Laurel Burch, 61; artist, jewelry maker whose work appeared in many forms
Laurel Burch, an artist who put her brightly colored images of cats, butterflies, flowers and mythic figures on jewelry, coffee mugs and many gift items, has died. She was 61.
Burch died Sept. 13 at her home in the Bay Area city of Novato, said her daughter, Aarin Burch. The cause was osteopetrosis, a bone disease the artist had had from birth.
She began making jewelry as a teenager in the 1960s, while she worked as a cook, house cleaner and baby sitter in San Francisco. So many people complimented her on her exotic creations of bone, coins, beads and hammered metal that she began to sell them at street fairs and flea markets.
“I found metal in a junkyard and hammered it out on the back of an old frying pan,” she said, speaking of her early jewelry, during an interview with the Marin Independent Journal in 2005.
She launched her business in the late ‘60s. About that time she began to make paintings using exotic nature, myths and world culture for images. Soon she was commissioned by restaurants, businesses and private collectors. She also made posters of her art.
Burch was often hospitalized with broken bones caused by her disease, but she continued working through her recovery, starting in her hospital room.
“I refuse to have anything in my life that I can’t turn around to something magical and beautiful,” she said on her website.

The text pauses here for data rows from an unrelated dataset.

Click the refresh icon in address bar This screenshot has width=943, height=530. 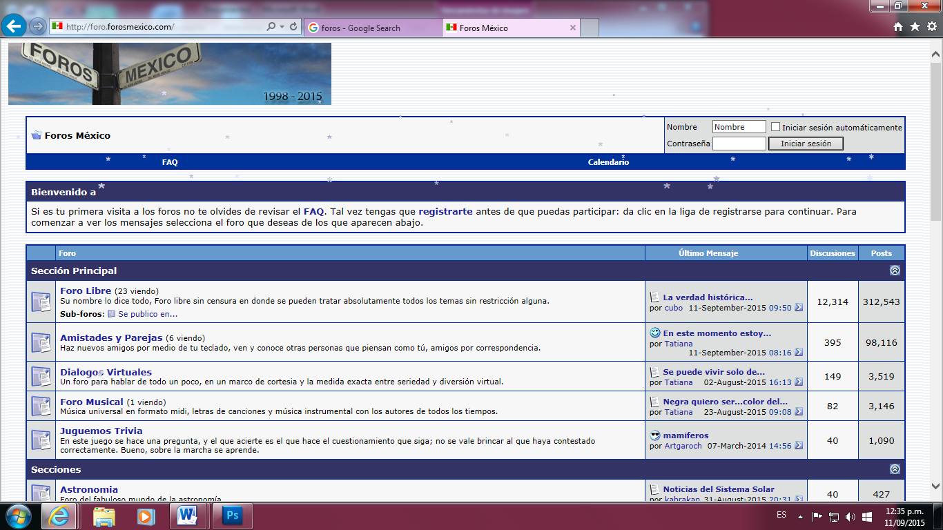pos(294,27)
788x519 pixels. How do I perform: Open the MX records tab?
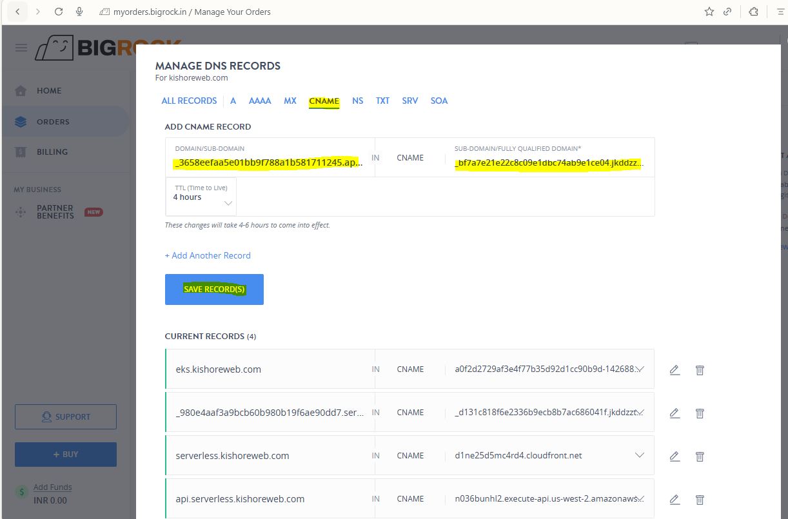[290, 101]
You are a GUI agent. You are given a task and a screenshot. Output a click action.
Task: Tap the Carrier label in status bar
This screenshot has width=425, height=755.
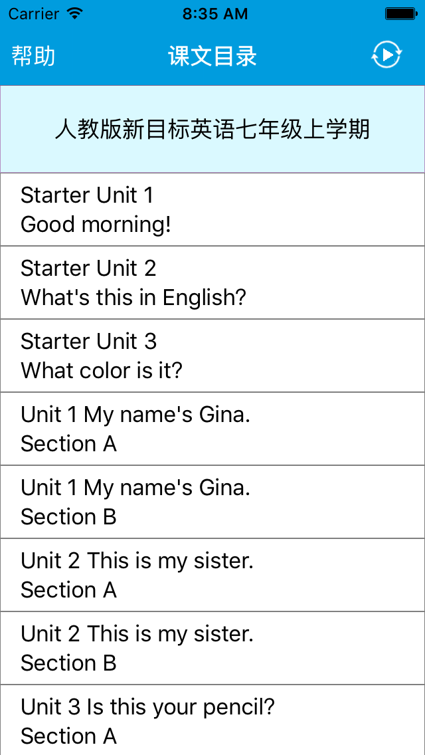[x=34, y=14]
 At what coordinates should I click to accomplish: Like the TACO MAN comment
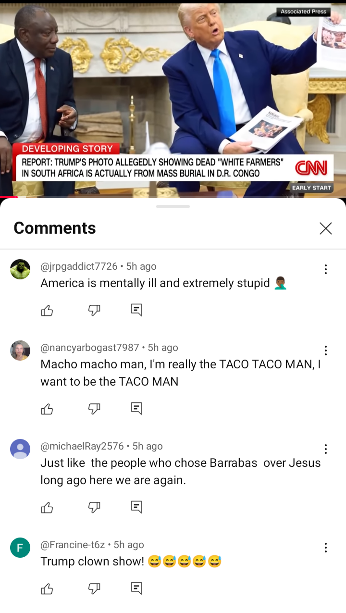(x=47, y=409)

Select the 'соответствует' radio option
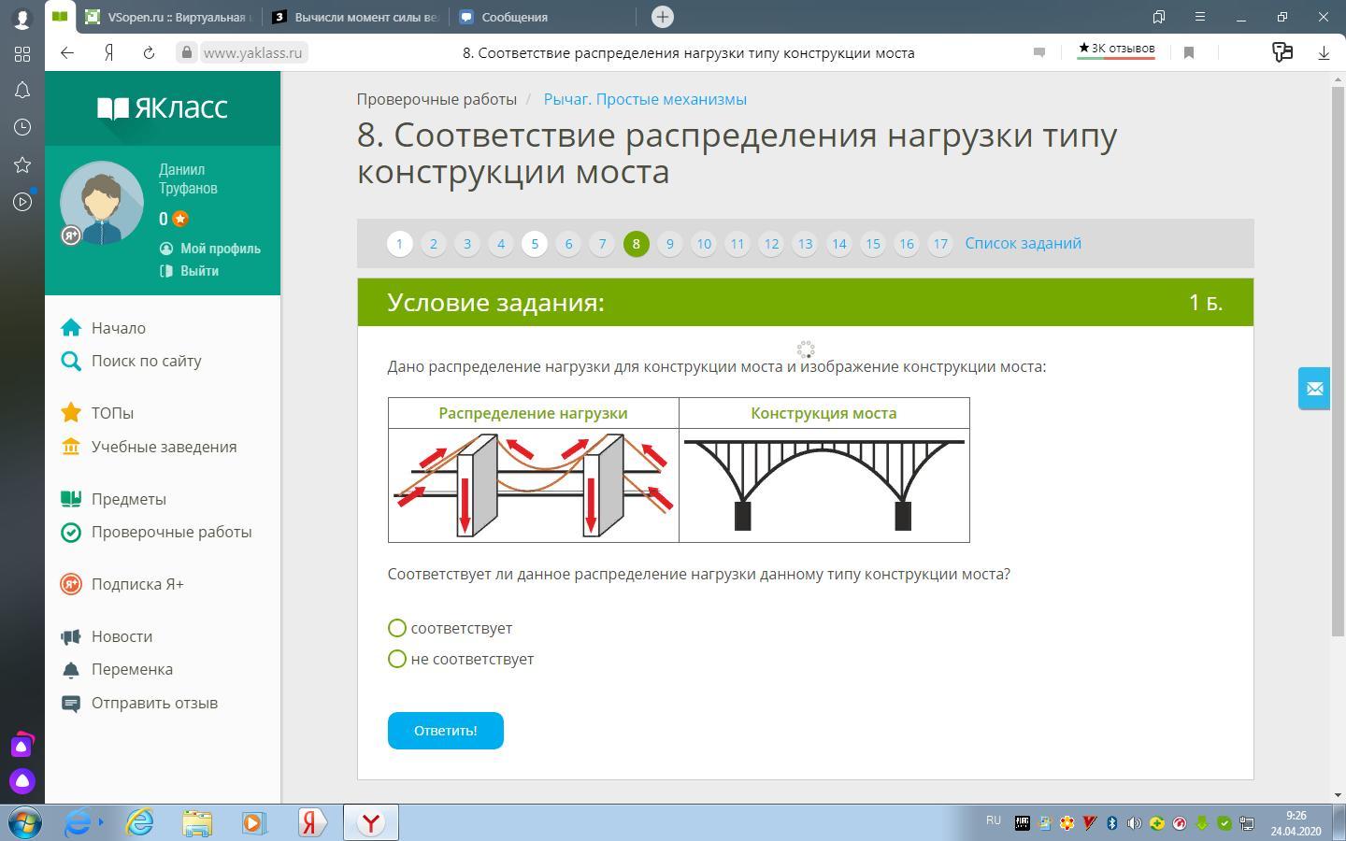[x=397, y=628]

After a trip to China in the early 1970s, Burch adopted the cloisonne technique of enamel work. Soon afterward her vivid enamel jewelry became her most popular item. Her business grew to the point that some 500 boutiques and department stores worldwide sold her jewelry, mugs, T-shirts and other items.

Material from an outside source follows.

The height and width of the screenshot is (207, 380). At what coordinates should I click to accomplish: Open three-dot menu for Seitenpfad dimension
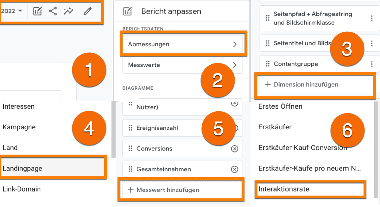point(372,18)
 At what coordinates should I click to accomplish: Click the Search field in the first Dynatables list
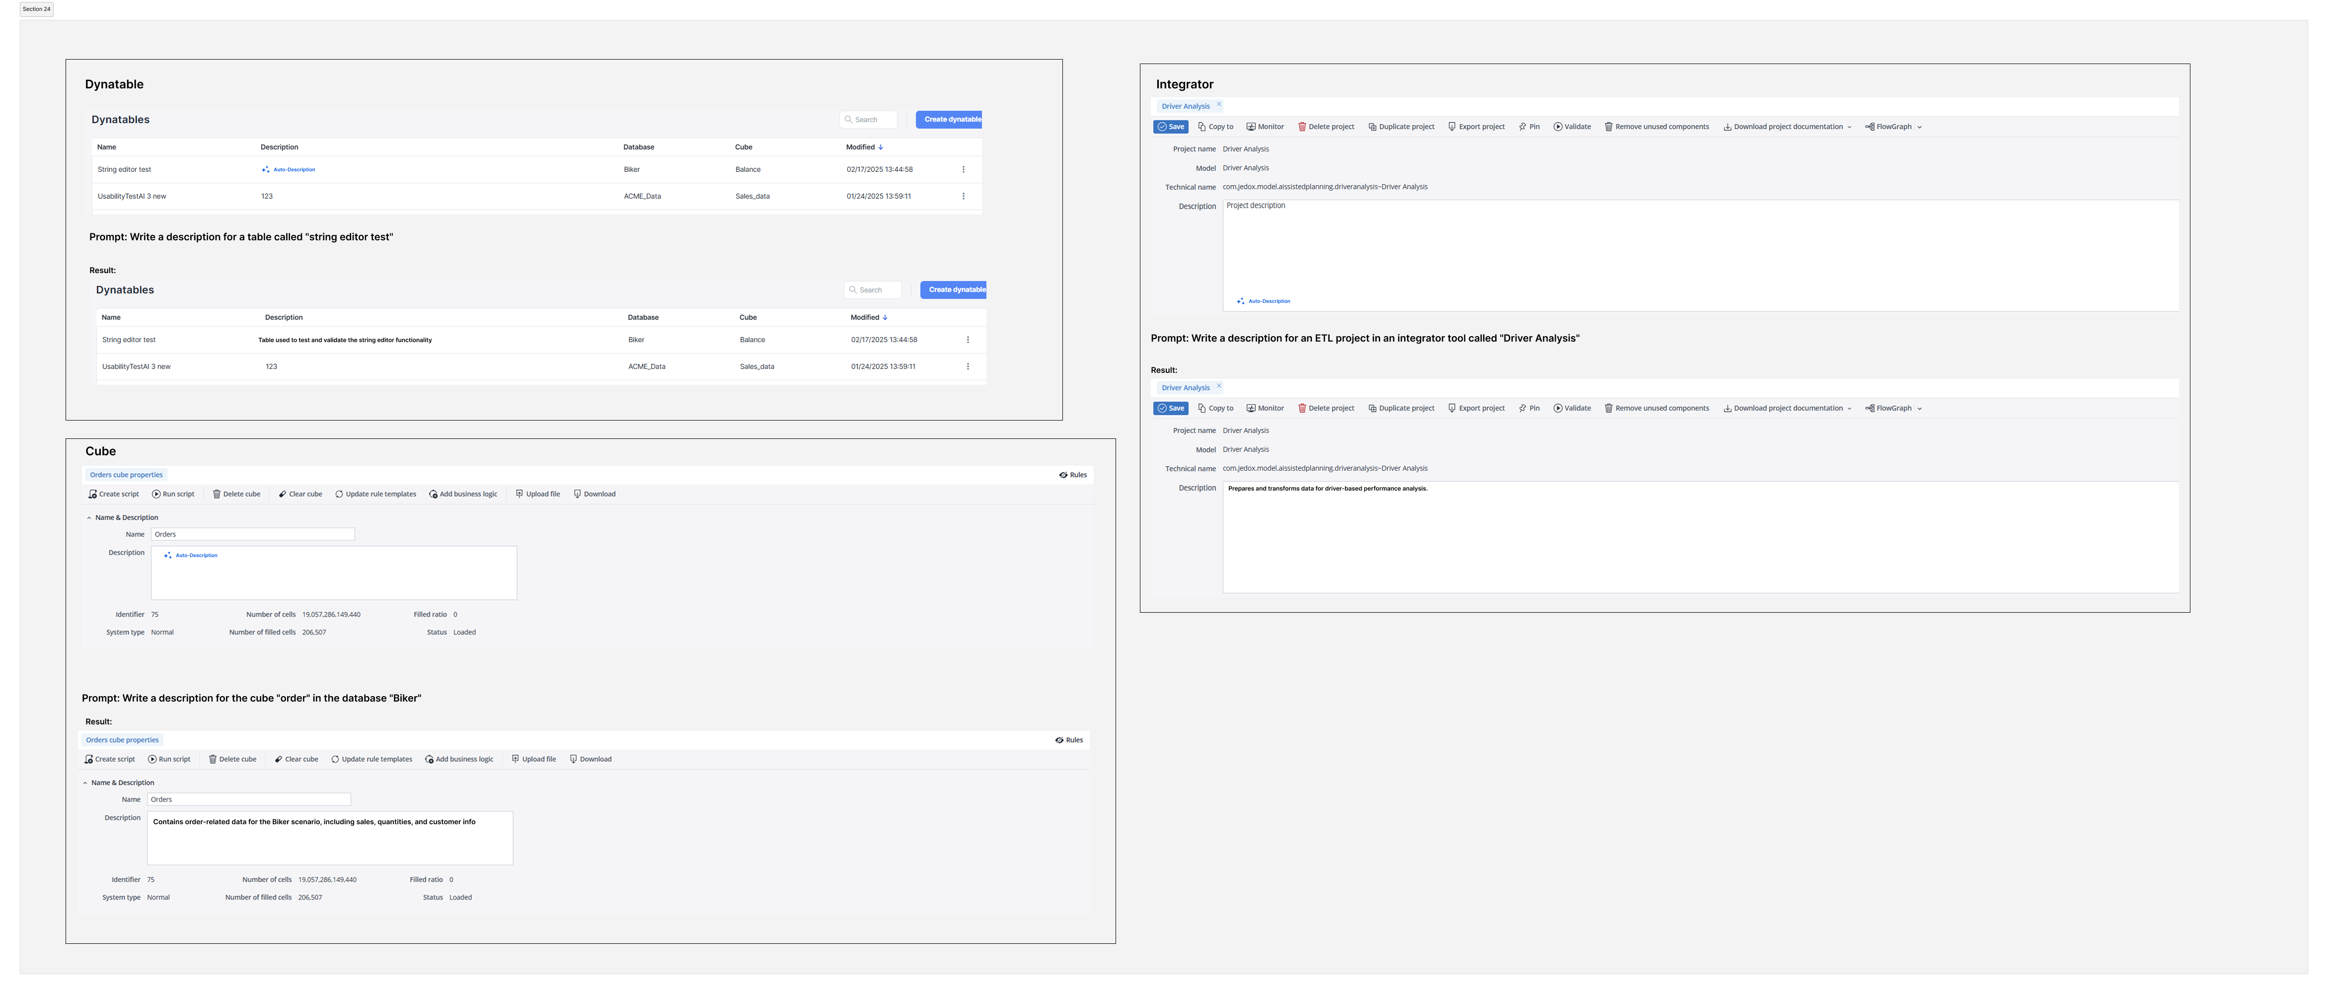click(869, 119)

In 1994 Burch restructured her business and concentrated on licensing her products. She continued creating the designs, “the most precious and important things I can do,” she said in a 1994 interview with the San Jose Mercury News.

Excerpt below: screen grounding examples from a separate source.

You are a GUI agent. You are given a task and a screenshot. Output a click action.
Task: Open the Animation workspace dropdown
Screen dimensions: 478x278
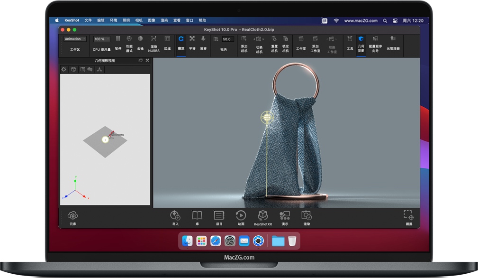pyautogui.click(x=75, y=39)
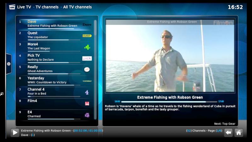Image resolution: width=252 pixels, height=142 pixels.
Task: Click the More4 green logo
Action: click(87, 47)
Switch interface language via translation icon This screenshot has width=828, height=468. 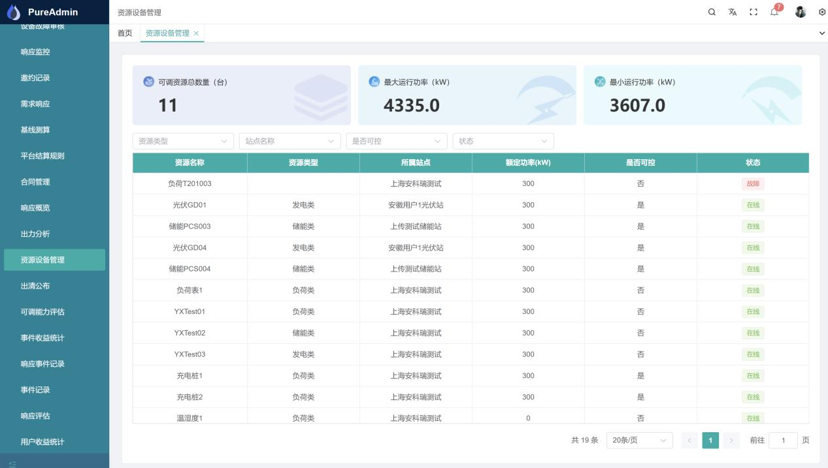tap(732, 11)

Despite health problems Burch traveled to Bali, Egypt, Morocco and elsewhere to soak up the colors and cultures that inspired her art.
She was born Laurel Anne Harte on Dec. 31, 1945, in Southern California. She dropped out of high school and married Robert Burch, a jazz musician. The couple had two children during a tumultuous marriage that ended in divorce in the early 1970s.
Burch once recalled how a doctor warned her that her pelvis might shatter during the birth of her first child, Aarin, because of her fragile bones.
“I was scared to death, 18, on welfare. Her father wasn’t there,” Burch said in a 2000 interview with the San Francisco Chronicle. “I remember that as . . . my first experience of partnership with my daughter,” she said, referring to it as a “profound connection.”
Along with her daughter, a filmmaker, Burch is survived by her son, Jay, president of Laurel Burch Artworks; two grandchildren; two sisters; and her third husband, Rick Sara, a photographer and archivist.